Prolongez l'extrait consacré à la rémunération des enseignants anglais et gallois détachés auprès des écoles européennes, en reprenant à la suite de sa dernière phrase.

→ **EXTRAIT FOURNI**:
--

Deuxièmement, le fait de ne pouvoir prétendre à aucune prime ou promotion pendant un détachement de neuf ans réduirait considérablement le salaire pris en compte pour le calcul des droits de retraite et donc le montant de la future pension de retraite.

60

La Commission soutient, en outre, que ladite exclusion entraîne une perte financière considérable pour le budget de l’Union, celui-ci ayant à supporter un plus grand différentiel entre le salaire national plus faible et le salaire harmonisé en vertu du statut du personnel détaché.

61

Elle estime, sur la base d’un calcul approximatif, que le budget de l’Union a dû supporter en 2008 un coût additionnel d’environ 720000 euros pour les seuls 194 enseignants anglais et gallois détachés. Ce coût résulterait de la différence plus élevée qui a dû être versée en vertu de l’article 49, paragraphe 2, sous b), du statut du personnel détaché et, par conséquent, en vertu de l’article 25, point 2, de la convention. Sur la base de ce calcul, il pourrait raisonnablement être considéré que l’impossibilité pour les enseignants anglais et gallois détachés d’accéder à la «post-threshold pay scale» entraîne à elle seule un coût additionnel annuel pour le budget de l’Union compris entre 500000 euros et 1000000 d’euros.

62

La Commission souligne qu’elle ne prétend pas que les enseignants anglais et gallois détachés devraient automatiquement accéder aux échelles salariales supérieures prévues pour les «post-threshold teacher», «advanced teacher» et «excellent teacher» et progresser de la même manière sur celles-ci, ou encore bénéficier des «teaching and learning responsibility payments». Elle limite sa demande à ce que ces enseignants bénéficient d’une progression salariale dans les mêmes conditions que tout autre enseignant employé au Royaume-Uni et donc, notamment, qu’ils puissent participer aux procédures d’évaluation prévues pour l’accès à ces échelles.

63

Selon la Commission, une analyse détaillée des différentes normes professionnelles et tâches qui s’appliquent à ces échelles et à ces primes laisse apparaître que les enseignants détachés auprès des écoles européennes accomplissent fréquemment des tâches qui seraient, en principe, susceptibles de leur permettre d’accéder auxdites échelles ou de bénéficier desdites primes.

64

La Commission estime que le Royaume-Uni ne peut pas invoquer de prétendues difficultés techniques pour justifier le non-respect des obligations découlant de la convention. De plus, elle conteste le fait que de telles difficultés existent effectivement ou que celles-ci ne pourraient être résolues moyennant un effort proportionné aux intérêts en cause.

--

→ **DONNÉES AFFICHÉES**:
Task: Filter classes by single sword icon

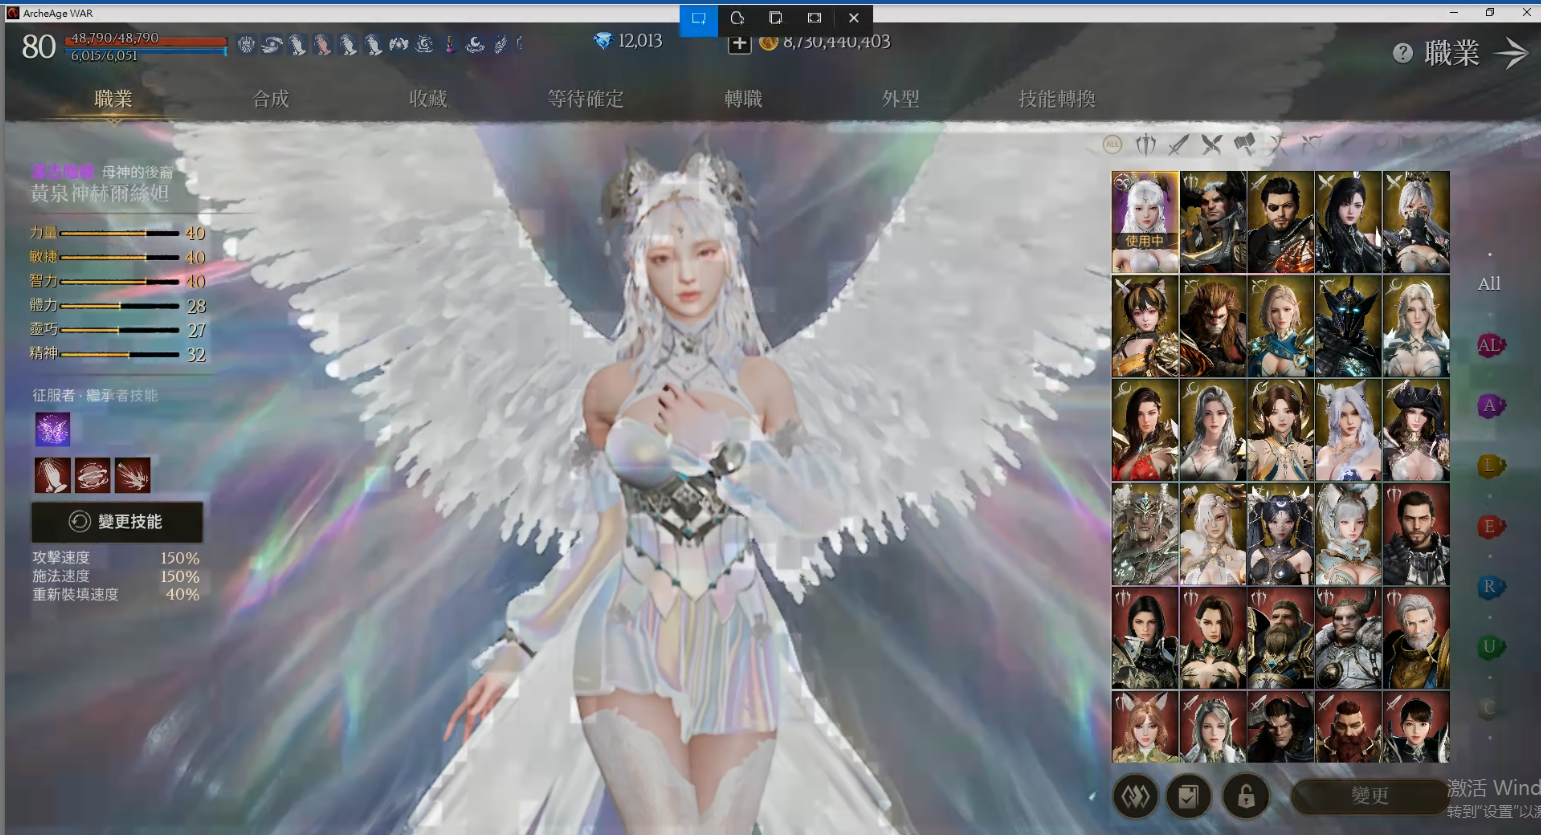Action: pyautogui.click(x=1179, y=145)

--

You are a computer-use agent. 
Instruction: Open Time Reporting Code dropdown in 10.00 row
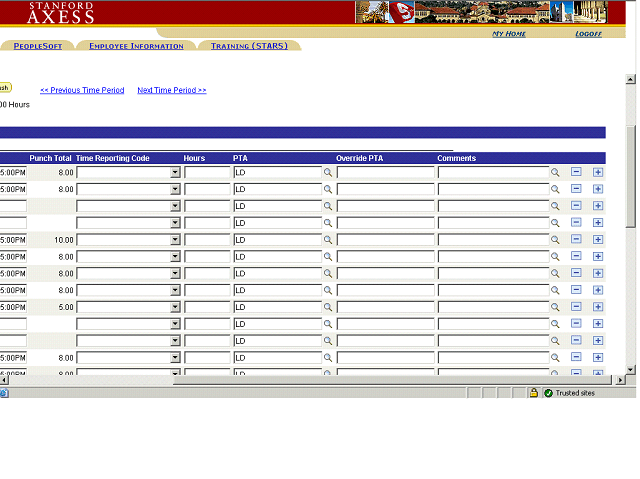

--

→ **RÉPONSE**:
65

S’agissant, premièrement, de l’organisation des évaluations des enseignants détachés, elle observe, tout d’abord, que l’évaluation en vue d’accéder à la «post-threshold pay scale» est effectuée par les chefs d’établissement des écoles locales et qu’il n’existe à première vue aucune raison qui empêcherait de confier cette mission au directeur de l’école européenne. Ensuite, d’autres options seraient également envisageables. Ainsi, le Royaume-Uni pourrait envoyer des inspecteurs, qui contrôleraient l’évaluation effectuée par les directeurs des écoles européennes, ou bien des évaluateurs externes, qui effectueraient eux-mêmes l’évaluation, ou encore choisir une combinaison de ces formules. Enfin, rien n’empêcherait les évaluateurs de l’agence nationale effectuant les évaluations des candidats nationaux aux postes d’«advanced skills teachers» et d’«excellent teachers» de se rendre dans les écoles européennes, étant donné qu’ils procéderaient déjà à des évaluations dans les écoles du ministère de la Défense en Allemagne et dans d’autres pays en dehors du Royaume-Uni.

66

En ce qui concerne, deuxièmement, l’argument du Royaume-Uni tiré de ce que l’accès aux échelles salariales supérieures est subordonné à la création de postes, la Commission affirme que tel n’est pas le cas pour l’accès à la «post-threshold pay scale», l’introduction de laquelle constituerait, en substance, une hausse de salaire générale déguisée. Quant à l’accès aux autres échelles salariales supérieures, il s’agirait de créer un poste au sens budgétaire. Or, rien n’empêcherait le Royaume-Uni d’octroyer au ministère de l’Enseignement un nombre adéquat de postes d’«advanced skills teachers» et d’«excellent teachers» pour les enseignants détachés.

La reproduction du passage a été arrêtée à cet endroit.